[[ Dataset records open ]]

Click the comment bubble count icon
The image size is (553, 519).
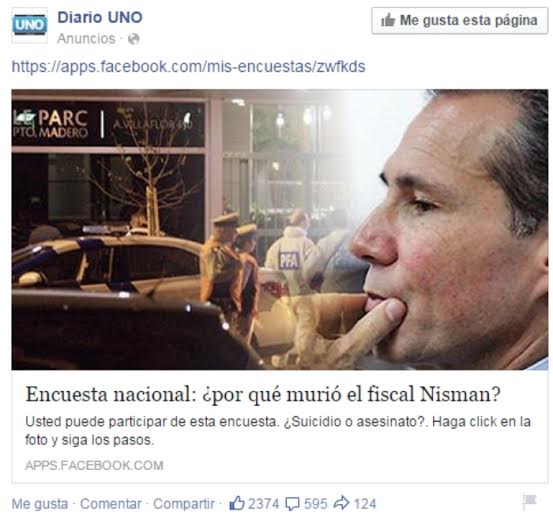pyautogui.click(x=292, y=504)
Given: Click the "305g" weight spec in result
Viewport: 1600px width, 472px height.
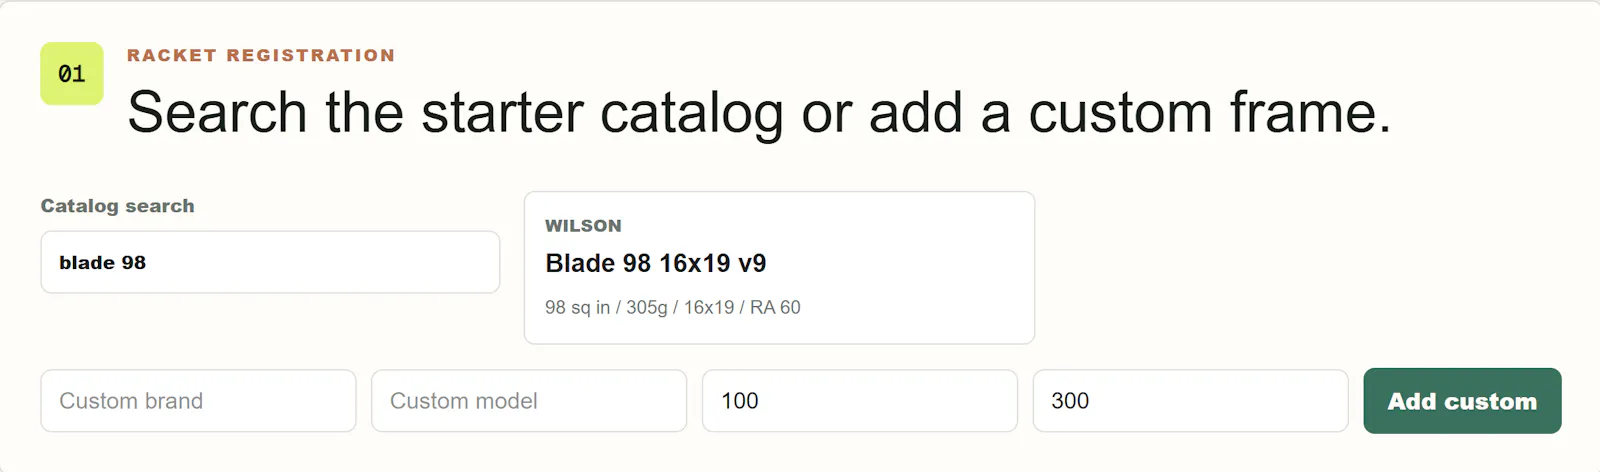Looking at the screenshot, I should 646,307.
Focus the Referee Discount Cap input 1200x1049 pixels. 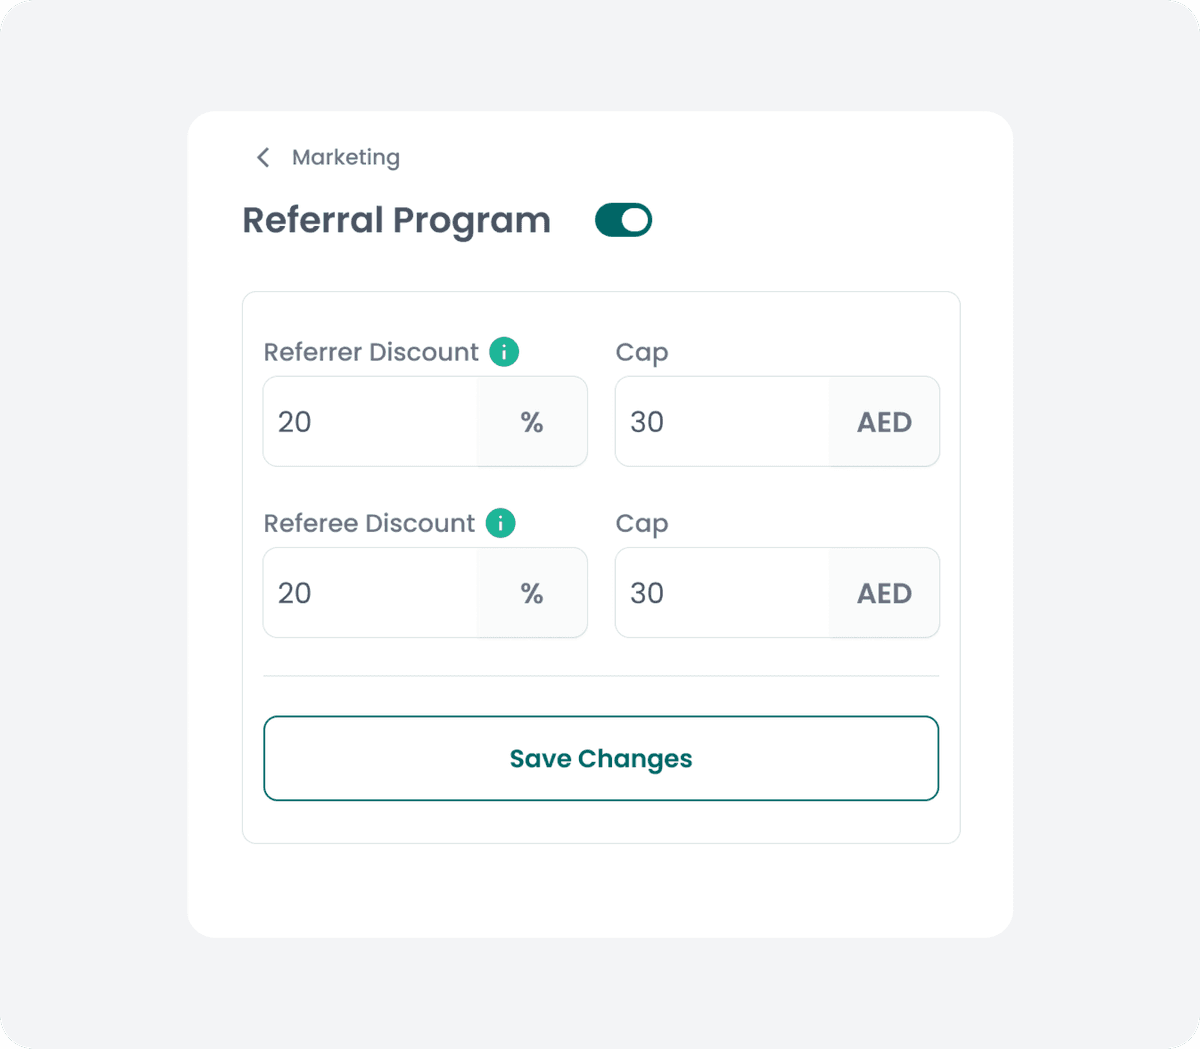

[[ Dataset records closed ]]

*What the exercise asks*
Retype each entry above character for character; pictures stay out.

*Solution to this task*
Click the comment bubble count icon
The image size is (553, 519).
pyautogui.click(x=292, y=504)
Given: Click the "305g" weight spec in result
Viewport: 1600px width, 472px height.
Looking at the screenshot, I should 646,307.
Focus the Referee Discount Cap input 1200x1049 pixels. 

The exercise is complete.